Looking back, Johnson says true satisfaction comes from knowing that he has helped hundreds of families in ours as well as in the wider community plan better futures and benefit from their hard work.
“I’m confident about the impact that I’ve had on the lives of the many, many clients I dealt with over the years because today I still getting the calls,” he told the CONTACT. “You don’t last 48 years in the insurance business unless you’ve done something right.”
Johnson says the opportunity to assist so many people to acquire proper coverage for themselves and their families is significant because over the years he has seen how much hard-earned wealth has been lost or squandered by improper planning.
“Sadly it’s still too common in our community for people to not have wills or mandates or other succession plans,” Johnson observes. “And that almost always leads to properties as well as savings falling into the hands of the government.”
Johnson’s almost half a century in the insurance business has equipped him with several valuable skills, which he hopes to carry with him as he again transitions into another area of assisting families.

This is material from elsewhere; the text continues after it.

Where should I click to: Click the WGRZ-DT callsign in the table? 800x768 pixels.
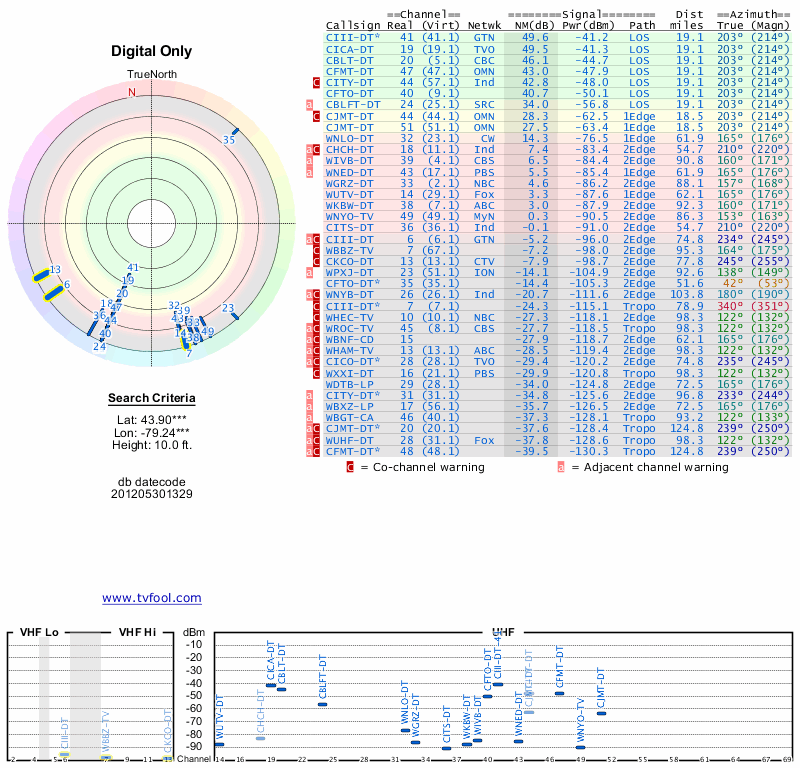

“After so many years working directly with people, you learn a lot about solving problems at all levels. I’m hoping to offer those skills as a consultant to assist families in conflict resolution and mediation.
It’s another area where I see families spending too much money and time on lawyers and in the courts trying to settle issues that can easily be resolved by having an impartial outside voice that both parties can trust,” he observed. “I’ve been in the business of trust for many years. I know I’d be able to help.”

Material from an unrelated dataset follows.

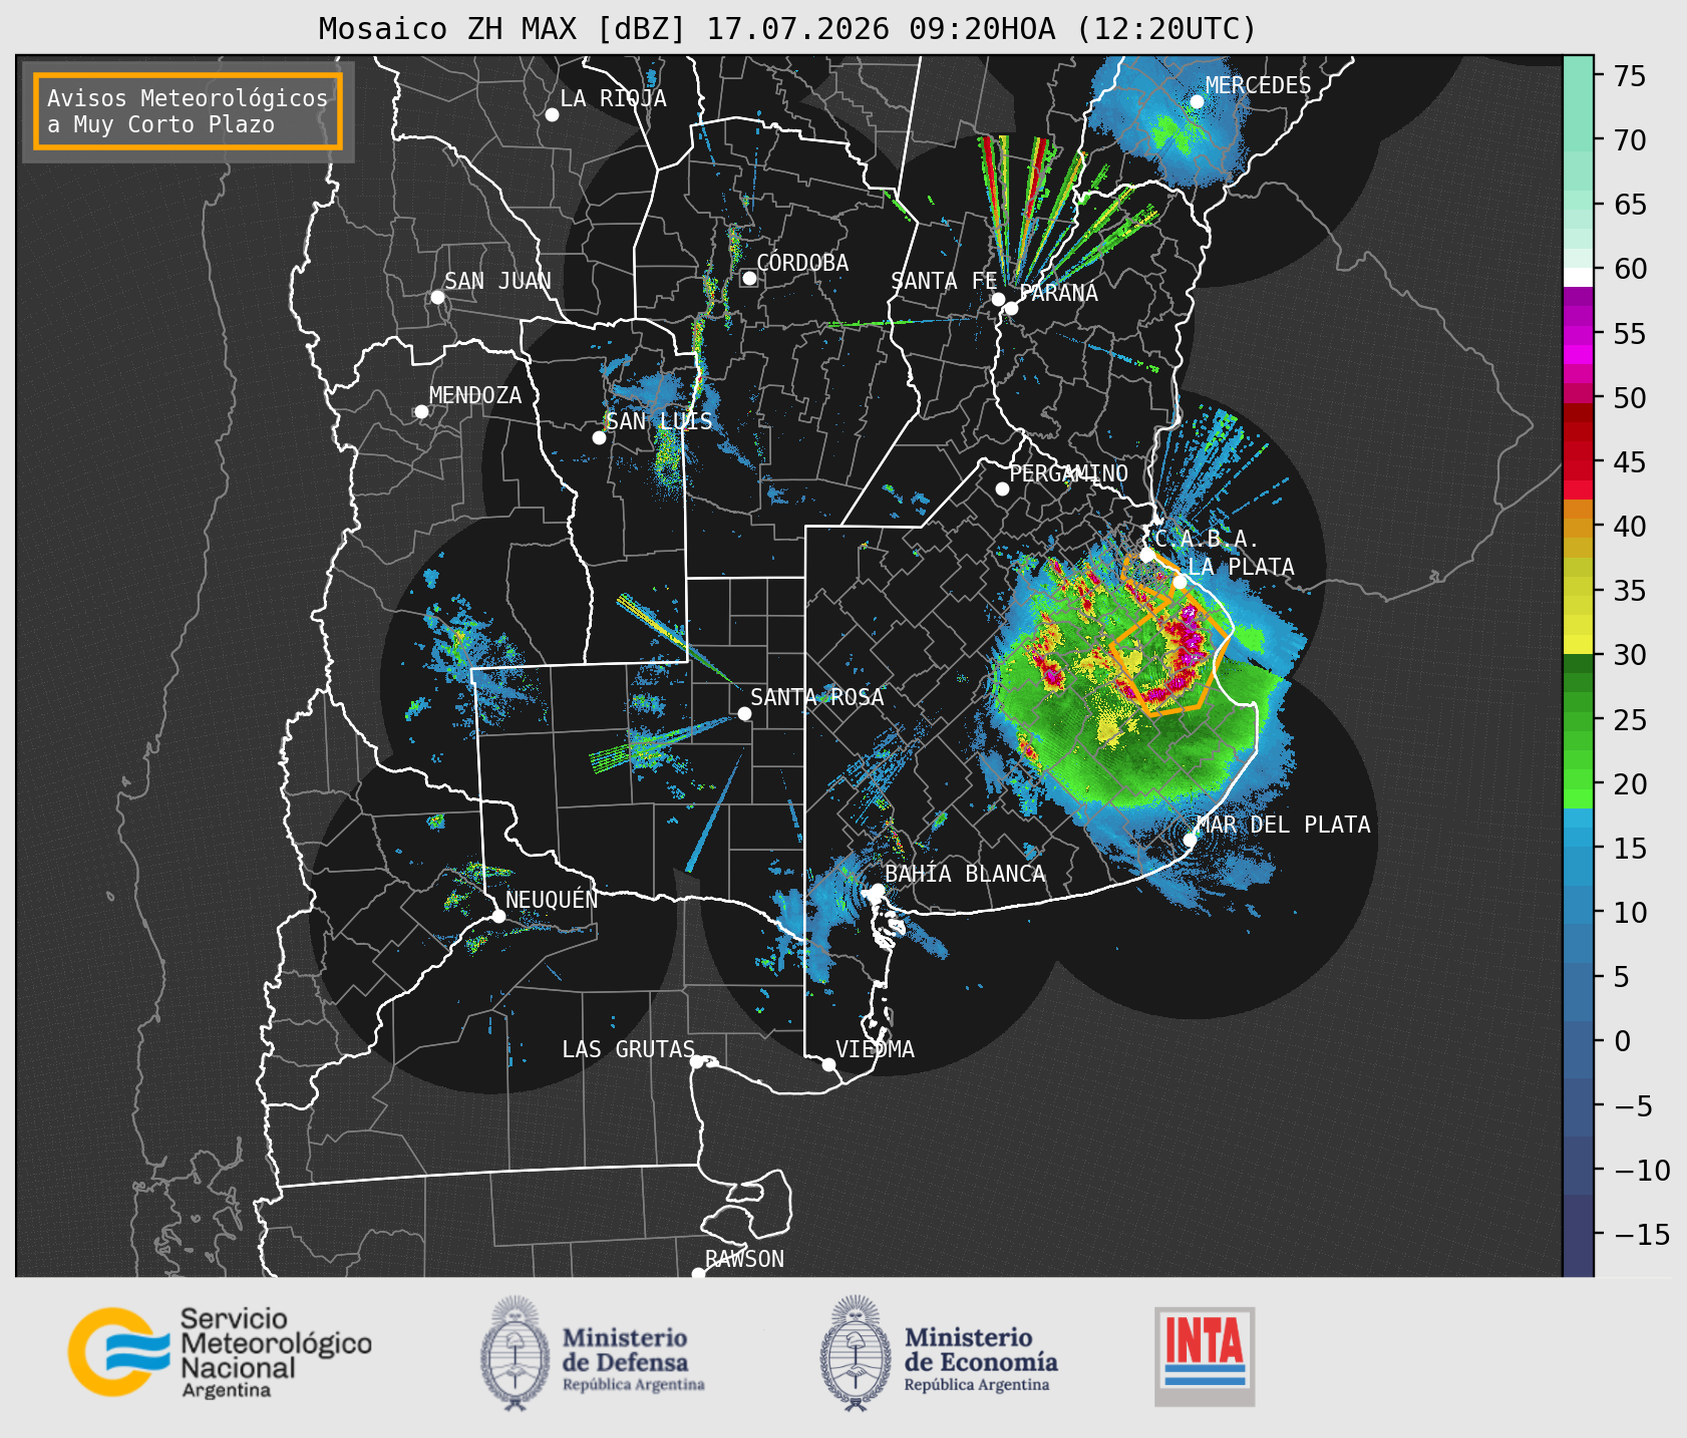
Task: Click the Bahía Blanca city marker
Action: tap(877, 890)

Over the years, Johnson remained true to his lifelong strategy for success: “It’s doesn’t change really. You’ve to learn to set goals; you must have a support system, especially family; you’ve to be committed and consistent. Also as long as you’re prepared to work hard and smart, success comes easily.”
For all that he has achieved over the years, Johnson is quick to point to his family as the true mark of his success.
His wife of 48 years Veronica, is a former educator, who went on to serve for many decades as a judge on the Immigration and Refugee Board; his first daughter Natasha, earned the distinction of becoming one of Quebec’s first Black female pediatricians— she’s practicing in Ontario; second daughter Tamara is a corporate lawyer also practicing in Toronto and the youngest Maya is one of Montreal’s most recognized television newscasters/ journalist. She currently hosts CTV’s 5:00 PM and 11 PM newscasts.
Johnson says their success in their respective fields is very important to him and in many ways inspired him to do more.
In the early 1980s, along with his thriving insurance business, Johnson decided to pursue his other passion, politics. He joined the Progressive Conservative Party and before long became a key back-room guy here in Quebec, helping to send several members of Parliament to Ottawa.
He was also called to sit on several boards of directors of some prestigious crown corporations including VIA Rail.
In 1994, he entered municipal politics in his hometown Dollard des Ormeaux and became one of the first Blacks elected city councilors. He has never been defeated and today, sit as deputy mayor of the municipality.
In 2003, Johnson merged two of his lasting passions, music and community development when he founded the West Island Blues Festival, which emerged as an annual showcase of Canadian musical talent and a signature event on Montreal’s cultural calendar.
Since then the festival has donated close to $200,000 to various west island charities the bulk of which went to the West Island Black Community Association (WIBCA.)
For all that he has given, Johnson says he has received more in return from the support and trust heaped upon him by those with whom he has been privileged to do business.
And he’s looking forward to the next phase.